While the course begins by focusing on the determinants of individual behavior, its objective is to understand societal rigidities and change, and on that basis, to understand what kinds of public interventions might better promote societal change and, in particular, economic development. The course will look closely at many outcomes, including cooperation, corruption, discrimination, governance, and domestic violence. The interventions we study include programs designed to ‘graduate’ people from extreme poverty; quotas in elected political positions and in education to change stereotypes; mentoring programs that increase pro-social behavior; edutainment experiments that have promoted good nutrition and HIV-testing; participatory theater to reduce domestic violence; and an intervention to reduce impulsive behavior that has helped many males from impoverished neighborhoods avoid school suspensions and recidivism.
GU4913 (Sec. 5) MACROECONOMICS Seminar
Instructor: Dr. Tamrat Gashaw
Day/Time: Mon. 12:10pm – 2:00pm
Topic: Topics in Environmental, Social, and Governance (ESG) Based Investing
This course (ECON GU 4913) is a senior level course on specific topics in Economics and Finance. The purpose of this seminar is to study some topics in Sustainable Economics and Finance/Investing using current empirical researches in the area. In this seminar, topics that are covering Environmental, Social, and Governance (ESG) indicators, both at macro- and micro-levels will be covered. Topics on ESG include corporate social responsibility, sustainable investing, performance of companies that pay attention to sustainability indicators, such as diversity in management/board, worker’s happiness, and pollution/environmental issues, will be covered. In particular, questions like: 1) Do companies that pay attention to sustainability (triple-bottom line) outperform others or the market portfolio? 2) Can welfare be enhanced if Environmental, Social, and Governance (ESG) investing is followed? 3) Does resource scarcity in the long run imply companies to follow ESG based investing? 4) Does social pressure lead to ESG based resource allocation? and so on.

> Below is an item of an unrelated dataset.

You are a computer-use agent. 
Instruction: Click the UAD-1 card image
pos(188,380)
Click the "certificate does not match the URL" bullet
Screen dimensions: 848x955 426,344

GU4918 (Sec. 1) Seminar in ECONOMETRICS
Instructor: Dr. Seyhan Erden
Day/Time: Wed. 4:10pm – 6:00pm
Topic: Topics in Macroeconomics and Finance
This is an applied econometrics seminar focusing on macro and financial econometric applications about domestic and international markets. The Great Recession of 2008 clearly verifies the need for a deeper examination of links between volatility in financial markets and fluctuations in macroeconomic aggregates. In this seminar, we criticize and improve empirical papers that examine this link. The Covid-19 Pandemic injected an exogeneous shock to all macroeconomic and financial series. We study models on macroeconomic series and their forecasts as well as their mutual predictive power on equity and bond markets. We learn about ARIMA (Autoregressive Integrated Moving Average), VAR (Vector Autoregression) VECM (Vector Error Correction Models), volatility models such as ARCH (Autoregressive Conditional Heteroskedasticity process of Engle and many of its extensions). Additional topics include capital asset pricing models (CAPM), spurious regression, Structural VAR models, TAR (Threshold Autoregressive Models), Factor Models, IRFs (impulse response functions) and FEVD (forecast error variance decomposition), SVAR models with Panel Data. Students will learn how to conduct – and how to critique – empirical studies in financial and applied time series econometrics and related fields. Students are expected to choose a topic from a list of research topics and write a paper using econometric methods we discuss in this seminar.